Welches ist die beste Show, die du bisher gespielt hast?
Schwere Frage. Wir haben so viele Shows in über zehn Jahren gespielt. Ein paar Shows jedoch stechen aus verschiedenen Gründen besonders hervor. Eine davon war die Release-Show von „Faith“ im März 2012. Wir haben uns darauf extrem vorbereitet, weil wir länger spielen wollten als sonst und das Set in seiner Länge immer noch Eindruck hinterlassen sollte. Wir waren etwas gestresst, da wir nicht wussten, was am Ende dabei herauskommt. Schließlich waren etwa 600 Leute da. Einige unserer besten Freunde spielten auch bei der Show, alles ging gut und die Reaktionen waren großartig. Wenn man so lange in einer Band ist und das vierte Album rausbringt, gehört man eigentlich nicht mehr zum „heißen Scheiß“, was völlig okay ist, aber genau aus dem Grund bedeuten uns die vielen Leute, die da waren, und das positive Feedback eine Menge.
Was denkst du, worin liegt aktuell der Unterschied zwischen der belgischen und der deutschen Hardcore-Szene?

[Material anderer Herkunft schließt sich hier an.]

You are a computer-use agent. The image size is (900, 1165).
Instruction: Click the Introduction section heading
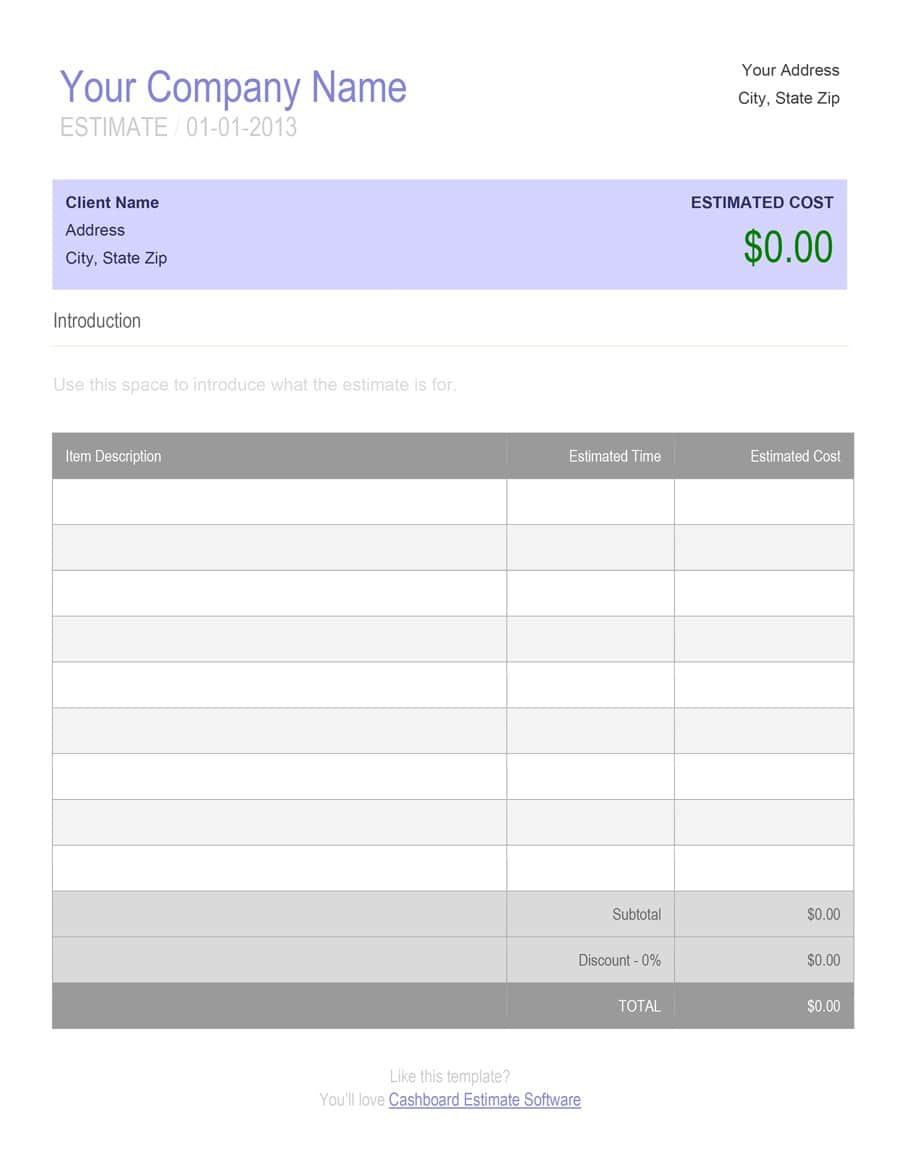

Beide Länder hatten schon immer einen völlig unterschiedlichen Vibe. Deutschland hatte bei uns das Image einer sehr ernsten Szene mit wenig Humor und ein paar Leuten, die ihre Zeit dafür verschwendeten, übermäßig politisch korrekt zu sein. Ich hatte über die Jahre eine Menge Begegnungen, die dies bestätigten. Zum Glück hatte ich aber auch das Glück, eine Menge wirklich toller Leute in Deutschland zu treffen. Außerdem spielten wir auch eine ganze Reihe von wirklich genialen Shows in Deutschland. Es ist nun mal ein riesiges Land und da ist es schwer, das Ganze so zu analysieren, als wäre es eine einzige Szene. Belgien hat manchmal das Image, ein wenig versnobt und verwöhnt zu sein, und ich kann mir auch gut vorstellen, warum dies so ist. Aber obwohl Belgien ein lächerlich kleines Land ist, hatten wir schon immer eine der interessantesten und lebendigsten Hardcore/Punk-Szenen. Ich denke, das liegt daran, dass wir eine sehr weit gefächerte Sicht auf die Welt haben und uns von klein auf gelehrt wurde, unsere Aufmerksamkeit auf das zu richten, was jenseits der Grenzen unseres Landes passiert. Dass wir in der Mitte von Westeuropa liegen, hilft uns natürlich auch, da fast jede Band auf Tour hier Halt macht. Es geht hier nicht mehr so ab wie zum Beispiel vor fünf Jahren, aber es geht uns gut und es gibt immer noch viele großartige Bands hier wie AMENRA, OATHBREAKER, REPROACH, aufstrebende Bands wie HESSIAN, oder klassische Hardcore-Bands wie STRAIGHT UP und REDEMPTION DENIED.